Um, I explicitly raised as an obstacle the greatly reduced density for
zsmalloc on active workloads and on zsize distributions that skew fat.
Understanding that more deeply and hopefully fixing it is an issue,
and compaction/defragmentation is a step in that direction.
> Also, I think this feature is more important to zram than it is to
> zswap/zcache as they can do writeback to free zpages. In other words,
> the fragmentation is a transient issue for zswap/zcache since writeback
> to the swap device is possible.
Actually, I think I demonstrated that the zpage-based writeback in
zswap makes fragmentation worse. Zcache doesn't use zsmalloc
in part because it doesn't support pagframe writeback. If zsmalloc
can fix this (and it may be easier to fix depending on the design
and implementation of compaction/defrag, which is why I'm asking
lots of questions), zcache may be able to make use of zsmalloc.
Lots of good discussion fodder for next week!
Dan
> From: Minchan Kim [mailto:[email protected]]
> Subject: Re: zsmalloc defrag (Was: [PATCH] mm: remove compressed copy from zram in-memory)
>
> On Tue, Apr 09, 2013 at 01:25:45PM -0700, Dan Magenheimer wrote:
> > > From: Minchan Kim [mailto:[email protected]]

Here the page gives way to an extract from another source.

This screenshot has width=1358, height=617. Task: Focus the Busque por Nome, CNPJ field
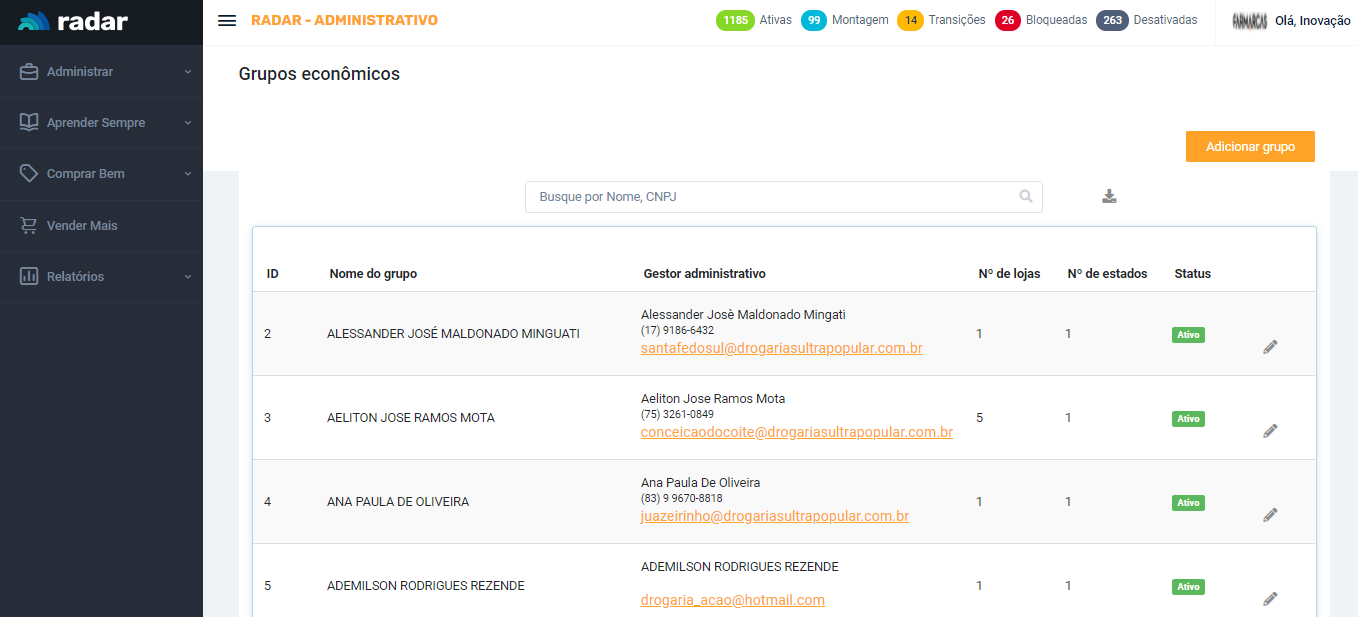pyautogui.click(x=770, y=197)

> > > Subject: Re: zsmalloc defrag (Was: [PATCH] mm: remove compressed copy from zram in-memory)
> > >
> > > Hi Dan,
> > >
> > > On Mon, Apr 08, 2013 at 09:32:38AM -0700, Dan Magenheimer wrote:
> > > > > From: Minchan Kim [mailto:[email protected]]

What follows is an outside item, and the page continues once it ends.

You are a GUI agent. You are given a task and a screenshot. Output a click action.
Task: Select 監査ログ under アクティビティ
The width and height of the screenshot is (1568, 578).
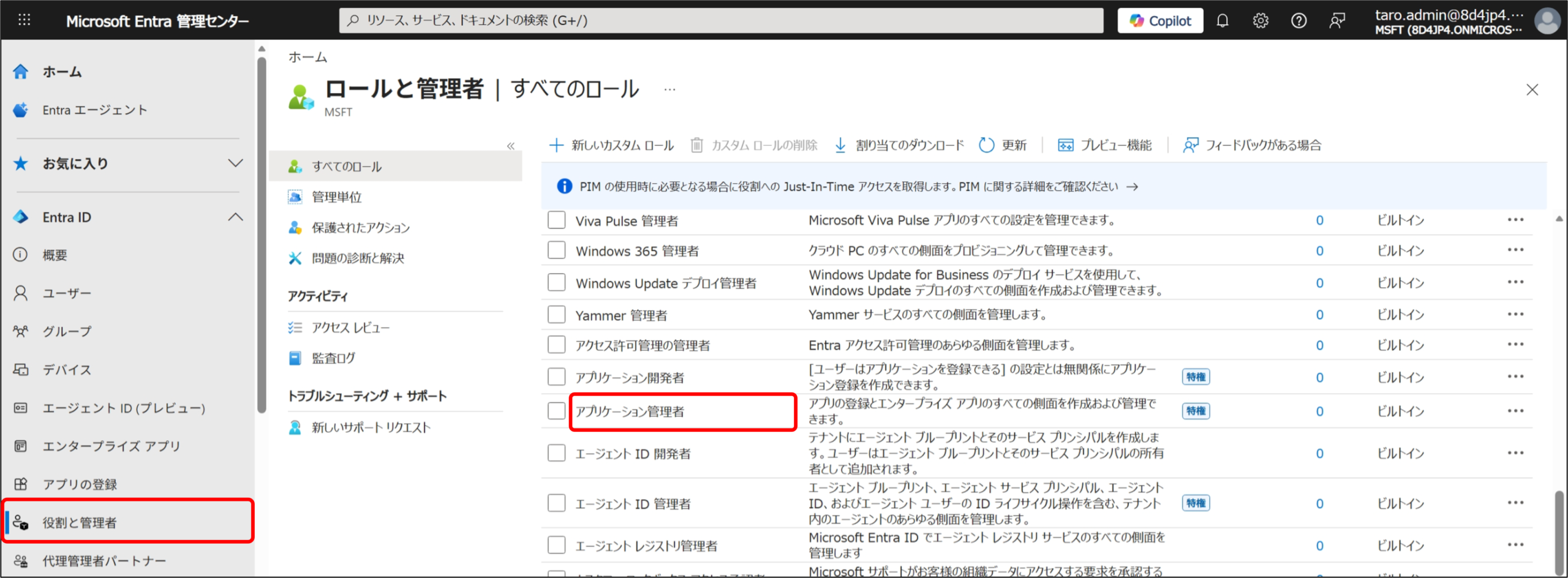pos(333,358)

> > > > > Sent: Monday, April 08, 2013 12:01 AM
> > > > > Subject: [PATCH] mm: remove compressed copy from zram in-memory
> > > >
> > > > (patch removed)
> > > >
> > > > > Fragment ratio is almost same but memory consumption and compile time
> > > > > is better. I am working to add defragment function of zsmalloc.
> > > >
> > > > Hi Minchan --
> > > >
> > > > I would be very interested in your design thoughts on
> > > > how you plan to add defragmentation for zsmalloc. In
> > >
> > > What I can say now about is only just a word "Compaction".
> > > As you know, zsmalloc has a transparent handle so we can do whatever
> > > under user. Of course, there is a tradeoff between performance
> > > and memory efficiency. I'm biased to latter for embedded usecase.
> >
> > Have you designed or implemented this yet? I have a couple
> > of concerns:
>
> Not yet implemented but just had a time to think about it, simply.
> So surely, there are some obstacle so I want to uncase the code and
> number after I make a prototype/test the performance.
> Of course, if it has a severe problem, will drop it without wasting
> many guys's time.
OK. I have some ideas that may similar or may be very different
than yours. Likely different, since I am coming at it from the
angle of zcache which has some different requirements. So
I'm hoping that by discussing design we can incorporate some
of the zcache requirements before coding.
> > 1) The handle is transparent to the "user", but it is still a form
> > of a "pointer" to a zpage. Are you planning on walking zram's
> > tables and changing those pointers? That may be OK for zram
> > but for more complex data structures than tables (as in zswap
> > and zcache) it may not be as easy, due to races, or as efficient
> > because you will have to walk potentially very large trees.
>
> Rough concept is following as.
>
> I'm considering for zsmalloc to return transparent fake handle
> but we have to maintain it with real one.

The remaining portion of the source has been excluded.